Apache Tapestry 3.x contains a critical vulnerability (CVE-2022-46366) that allows deserialization of untrusted data, leading to remote code execution. The vulnerability was discovered by Ilyass El Hadi from Mandiant and disclosed on December 2, 2022. This issue affects all versions of Apache Tapestry 3.x, which is no longer supported by the maintainer. The vulnerability is similar to but distinct from CVE-2020-17531, which affects the 4.x version line (Mandiant Advisory, NVD).

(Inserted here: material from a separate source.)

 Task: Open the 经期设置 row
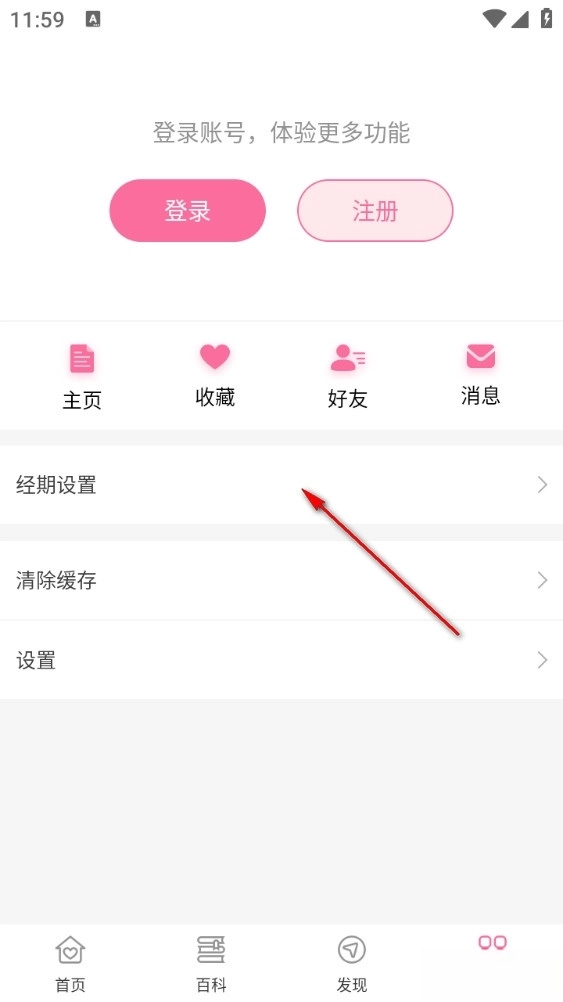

The vulnerability stems from the improper handling of the 'sp' parameter's contents, which are under the end-user's control and can be deserialized. The exploitation requires specific payload modifications that differ from those needed for CVE-2020-17531 in version 4.x. The vulnerability has been assigned a CVSS v3.1 base score of 9.8 (CRITICAL) with the vector string CVSS:3.1/AV:N/AC:L/PR:N/UI:N/S:U/C:H/I:H/A:H, indicating its severe nature (NVD, Mandiant Advisory).

The vulnerability has a very high impact potential, as successful exploitation could lead to complete compromise of the application's underlying server. The attacker could achieve arbitrary code execution on the affected system, potentially gaining full control over the server (Mandiant Advisory).

No official patch will be released as Apache Tapestry 3.x is End-of-Life (EOL). Users are strongly recommended to upgrade to a supported version line of Apache Tapestry (NVD, Mandiant Advisory).